Help me prove this inequality for any positive numbers a,b,c

Question

Prove the inequality below for any positive numbers $a, b, c$ $$\frac{3+a^4+b^3+c^2}{1+2a^3+3b^2+6c}+\frac{3+b^4+c^3+a^2}{1+2b^3+3c^2+6a}+\frac{3+c^4+a^3+b^2}{1+2c^3+3a^2+6b}\geqslant\frac{3}{2}$$ I tried reducing the left side to a common denominator but it didn't help at all.
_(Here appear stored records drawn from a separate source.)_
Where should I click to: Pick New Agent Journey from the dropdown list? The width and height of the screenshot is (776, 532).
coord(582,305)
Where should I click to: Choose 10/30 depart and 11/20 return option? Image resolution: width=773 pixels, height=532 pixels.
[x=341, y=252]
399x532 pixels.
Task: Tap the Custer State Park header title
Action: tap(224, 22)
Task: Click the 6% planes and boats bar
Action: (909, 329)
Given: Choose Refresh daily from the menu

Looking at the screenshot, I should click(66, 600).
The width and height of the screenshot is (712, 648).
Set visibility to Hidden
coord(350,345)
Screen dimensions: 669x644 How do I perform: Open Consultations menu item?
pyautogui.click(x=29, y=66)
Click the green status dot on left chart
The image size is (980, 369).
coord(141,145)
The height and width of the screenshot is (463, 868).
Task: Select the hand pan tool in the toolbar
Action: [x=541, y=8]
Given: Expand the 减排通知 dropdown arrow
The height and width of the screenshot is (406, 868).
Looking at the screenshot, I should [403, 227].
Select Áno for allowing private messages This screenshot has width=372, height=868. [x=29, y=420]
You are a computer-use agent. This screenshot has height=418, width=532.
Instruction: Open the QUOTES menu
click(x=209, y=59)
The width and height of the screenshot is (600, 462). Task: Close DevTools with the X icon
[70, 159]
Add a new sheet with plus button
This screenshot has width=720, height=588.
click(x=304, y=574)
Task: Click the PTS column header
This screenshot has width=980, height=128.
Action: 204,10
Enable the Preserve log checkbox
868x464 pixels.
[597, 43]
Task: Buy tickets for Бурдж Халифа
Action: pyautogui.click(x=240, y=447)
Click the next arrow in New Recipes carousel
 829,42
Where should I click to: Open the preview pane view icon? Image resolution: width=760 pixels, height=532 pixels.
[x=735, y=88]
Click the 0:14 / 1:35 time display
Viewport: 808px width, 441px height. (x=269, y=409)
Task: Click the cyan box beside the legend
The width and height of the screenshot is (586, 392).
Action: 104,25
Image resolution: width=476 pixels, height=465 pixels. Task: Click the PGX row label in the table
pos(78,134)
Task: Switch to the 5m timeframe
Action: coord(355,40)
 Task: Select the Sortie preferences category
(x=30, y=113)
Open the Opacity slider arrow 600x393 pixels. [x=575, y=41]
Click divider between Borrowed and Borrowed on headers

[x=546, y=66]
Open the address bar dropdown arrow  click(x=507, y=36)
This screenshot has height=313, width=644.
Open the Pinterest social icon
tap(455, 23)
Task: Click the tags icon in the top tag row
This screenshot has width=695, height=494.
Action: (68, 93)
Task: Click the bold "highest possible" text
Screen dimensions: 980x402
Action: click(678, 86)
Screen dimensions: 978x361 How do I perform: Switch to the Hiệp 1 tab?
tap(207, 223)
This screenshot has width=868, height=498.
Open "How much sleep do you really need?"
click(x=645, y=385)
Also I was told that this question is a "one shot" so maybe one of you guys will be able to notice that one thing that would help me prove this inequality.

Answer 1

By AM-GM $$3b^2\leq2b^3+1$$ and $$6c\leq2c^3+4.$$ Thus, $$\sum_{cyc}\frac{3+a^4+b^3+c^2}{1+2a^3+3b^2+6c}\geq\sum_{cyc}\frac{3+a^4+b^3+c^2}{1+2a^3+2b^3+1+2c^3+4}=\frac{\sum\limits_{cyc}(3+a^4+a^3+a^2)}{6+2(a^3+b^3+c^3)}.$$ Id est, it's enough to prove that $$\sum\limits_{cyc}(3+a^4+a^3+a^2)\geq3(3+a^3+b^3+c^3)$$ or $$\sum_{cyc}(a^4-2a^3+a^2)\geq0$$ or $$\sum_{cyc}a^2(a-1)^2\geq0$$ and we are done!